We need an army of Yons
Posted by Richard on June 25, 2008
Charlie Foxtrot, commenting from Afghanistan, is amazed (as I was) at the change in mainstream media coverage of Iraq (emphasis in original):
… Powerline and Danger Room are right to point out the amazing numbers:
"According to data compiled by Andrew Tyndall, a television consultant who monitors the three network evening newscasts, coverage of Iraq has been “massively scaled back this year.” Almost halfway into 2008, the three newscasts have shown 181 weekday minutes of Iraq coverage, compared with 1,157 minutes for all of 2007."
However no one I have seen yet (though my reading time is limited here in Afghanistan) has noted the real smoking gun, found in the quote from a CBS news bigwig:
"Paul Friedman, a senior vice president at CBS News, said the news division does not get reports from Iraq on television “with enough frequency to justify keeping a very, very large bureau in Baghdad.” He said CBS correspondents can “get in there very quickly when a story merits it.”

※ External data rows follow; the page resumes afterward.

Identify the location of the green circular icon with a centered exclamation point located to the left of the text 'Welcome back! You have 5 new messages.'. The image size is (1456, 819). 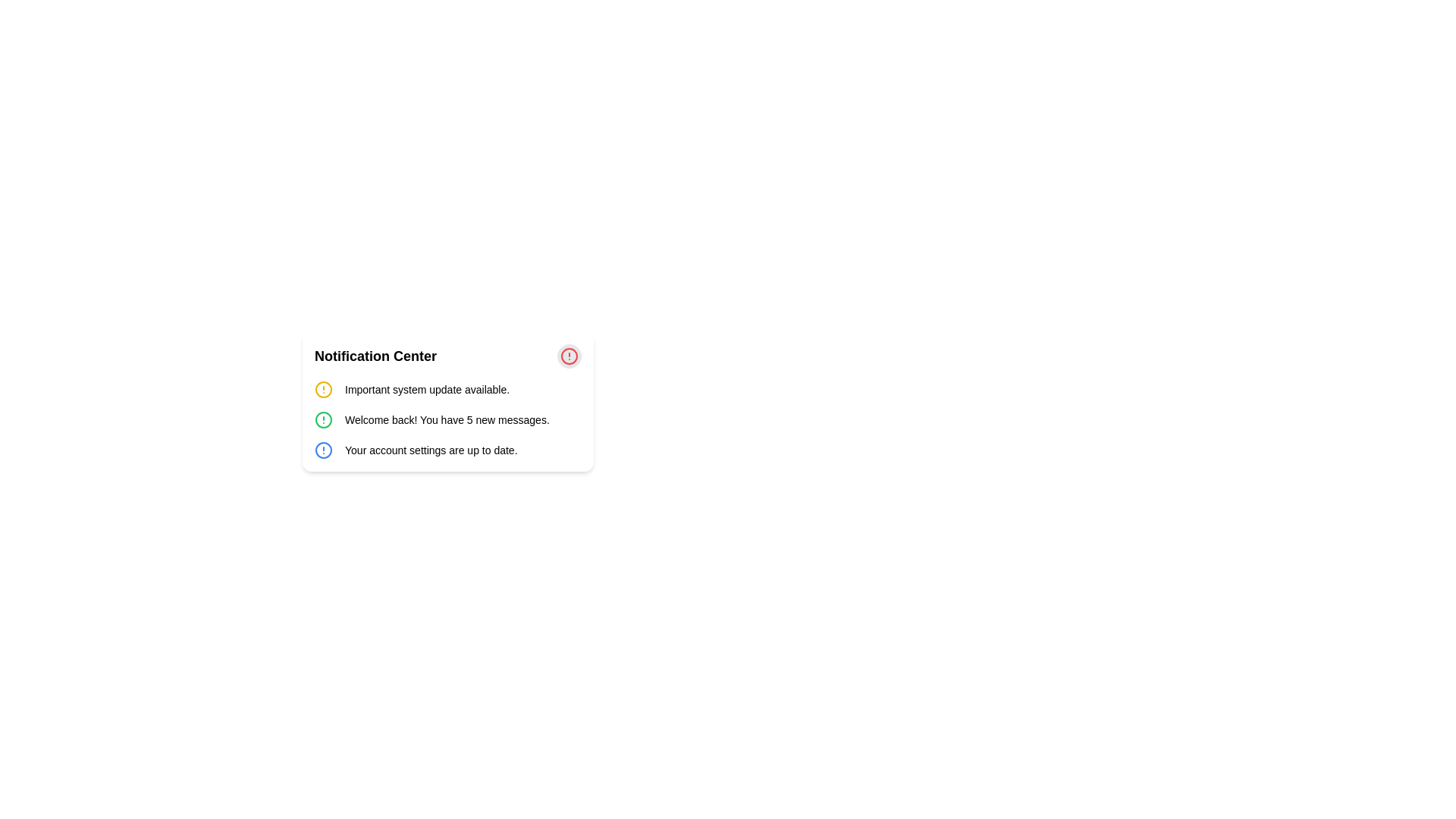
(323, 420).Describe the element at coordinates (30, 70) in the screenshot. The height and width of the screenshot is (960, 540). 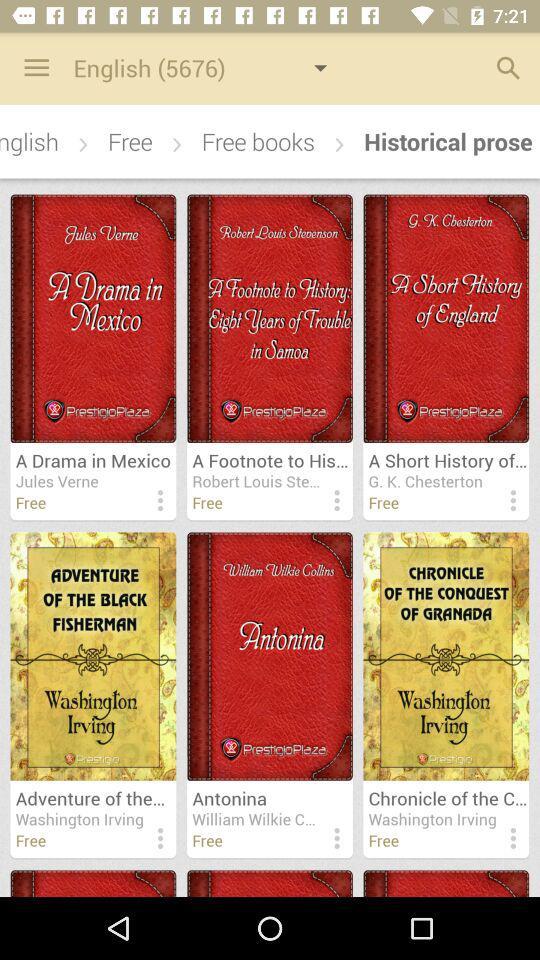
I see `the menu icon` at that location.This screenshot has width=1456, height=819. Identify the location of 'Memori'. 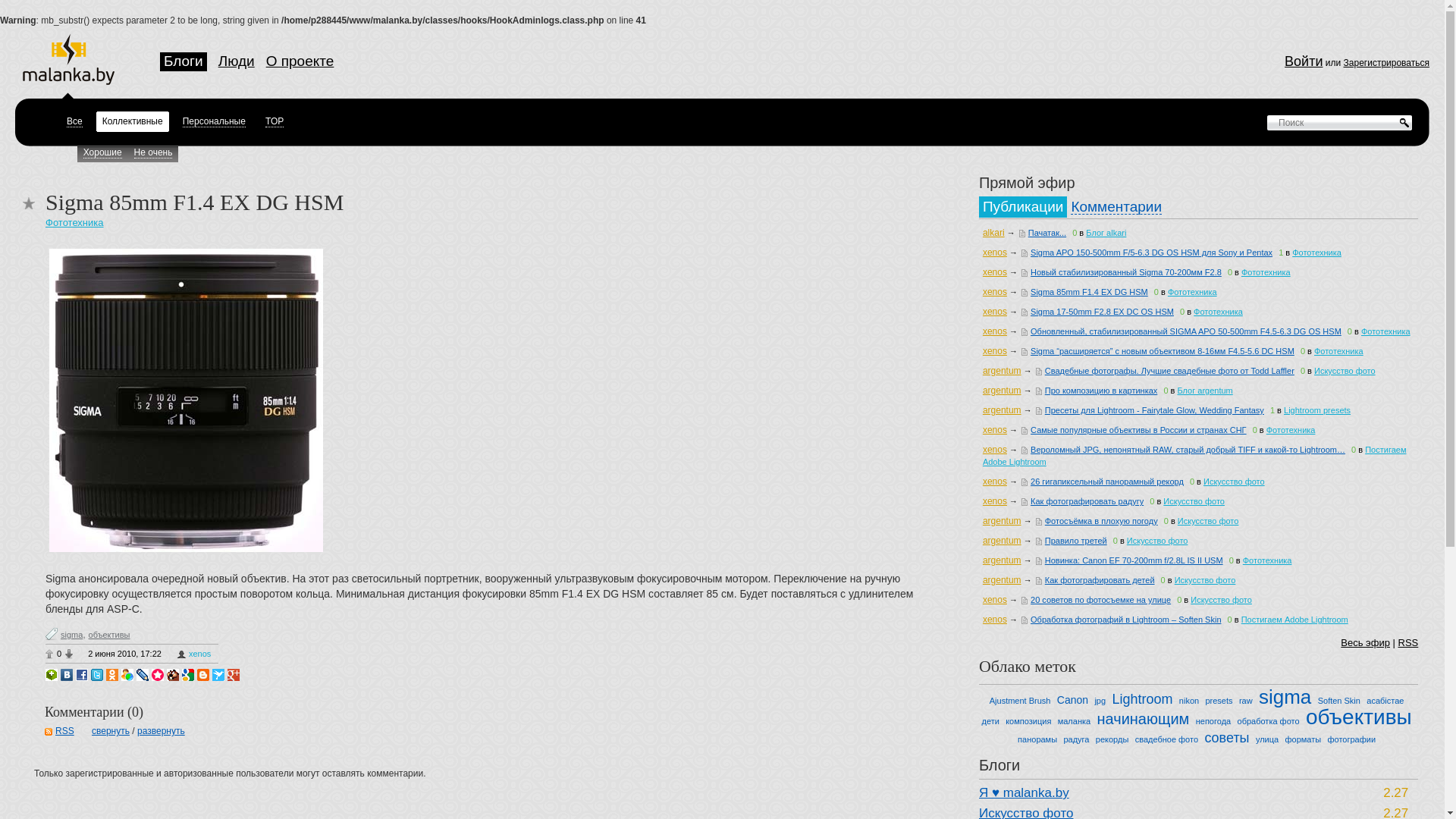
(152, 674).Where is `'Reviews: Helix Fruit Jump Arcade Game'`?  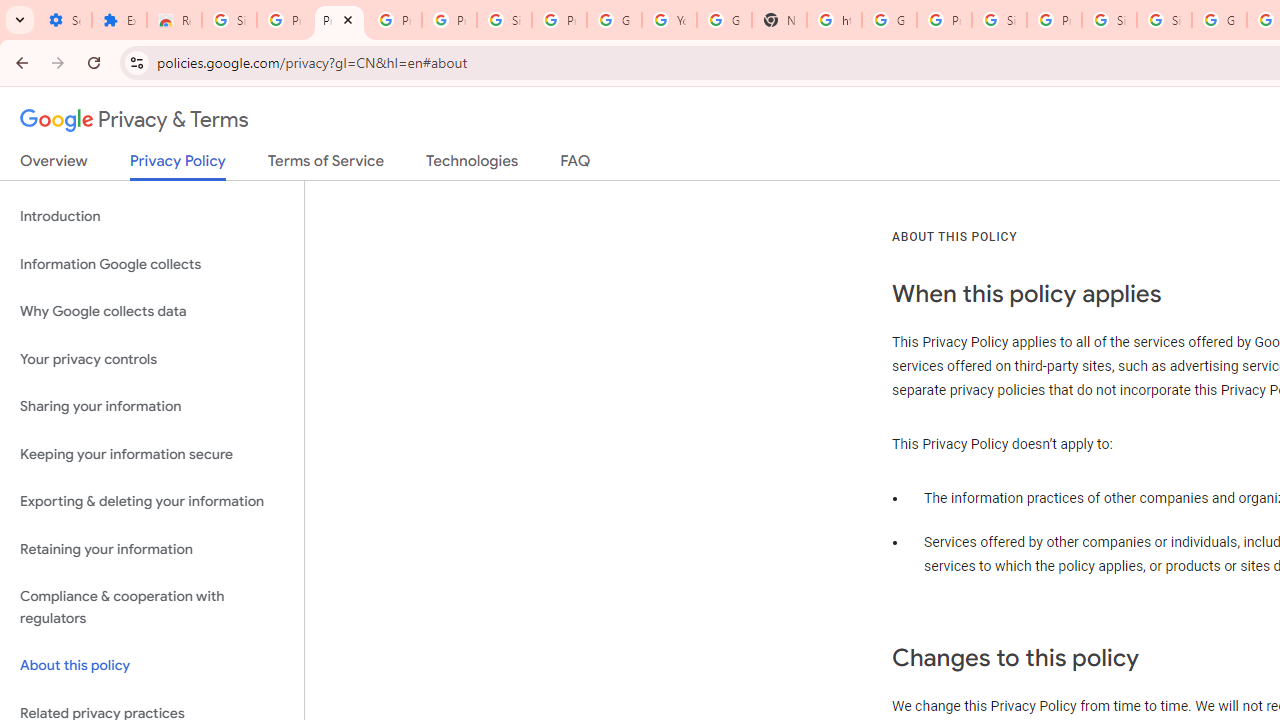 'Reviews: Helix Fruit Jump Arcade Game' is located at coordinates (174, 20).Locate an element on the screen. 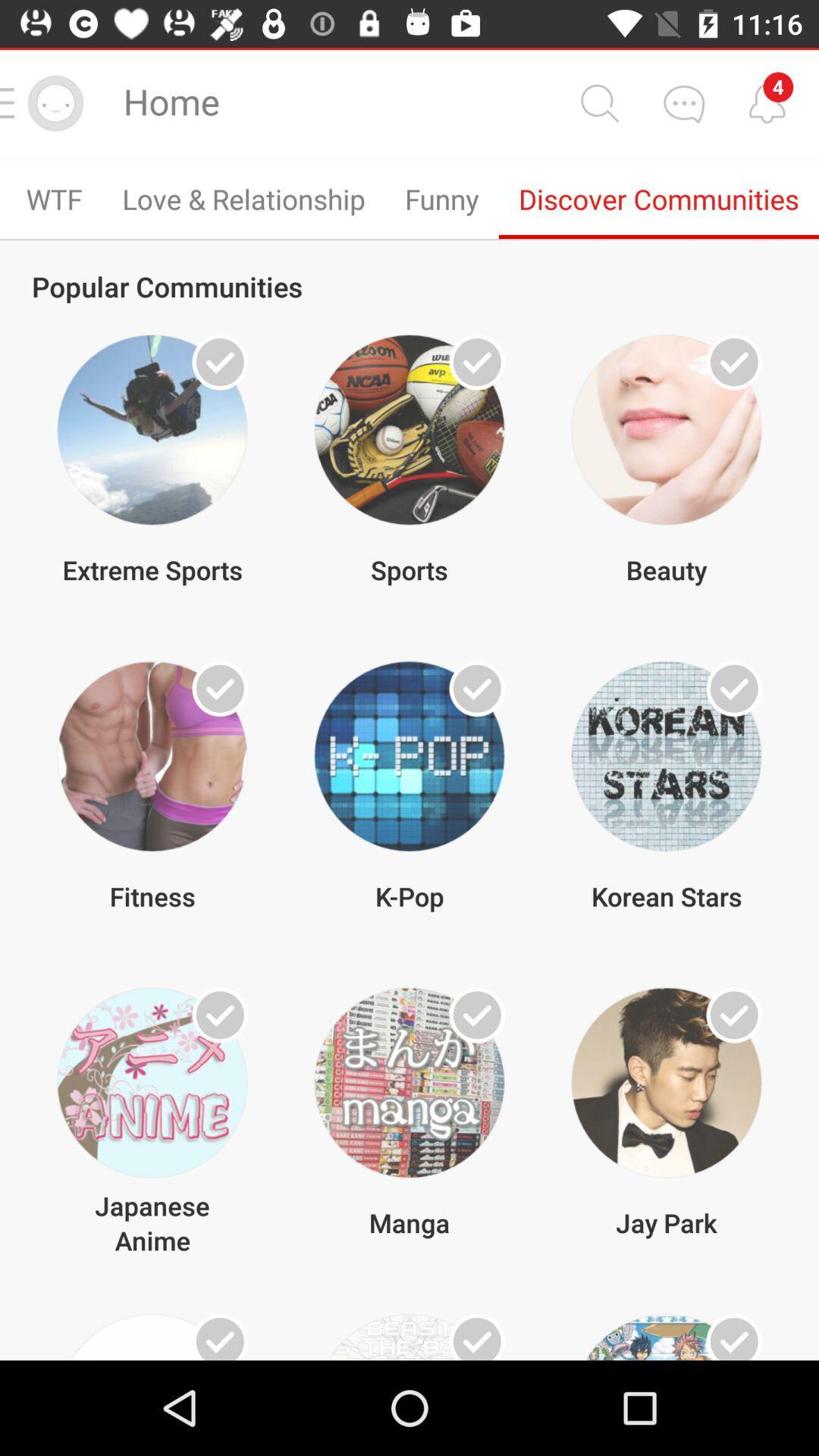 This screenshot has height=1456, width=819. check interest box is located at coordinates (476, 361).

Oh I see. So we finally have an admission of guilt on the bias front.
CBS news has now admitted that good news from a war zone does not merit coverage. Death, carnage, mis-doings of individual soldiers, and lack of good planning all drown out positive stories when they happen at the same time. But when those negatives all dry up and disappear, and the positive stories are left standing alone, the "journalists" lose interest and can't "justify" sticking around to do their jobs. If you can't justify a bureau because not enough reports from Iraq get on television….then put more reports from Iraq on television! This magically wasn't a problem a year ago. There were plenty of stories then. Gee, if we could only figure out what has changed during that time…..
Sad. Shameful. Disappointing.
In deference to Glenn Reynolds, we don't need and "Army of Davids". We desperately need an "Army of Yons", and "Army of Roggios", and an "Army of Tottens"….
Yep, that's about right. I've helped support all three of the above. Please join me. Or at least read what they have to say and then decide.
(HT: Doug Ross)
Hathor said
It may be that the mainstream media thinks the public is war weary and could care less about the blow by blow details of the war.
rgcombs said
That could be. And it could be just a ”coincidence” that (in both Iraq and Afghanistan) the MSM consistently decided the public was weary of war news whenever that news turned good. But when the news turned bad, they ”coincidentally” discovered that the public needed much more of it.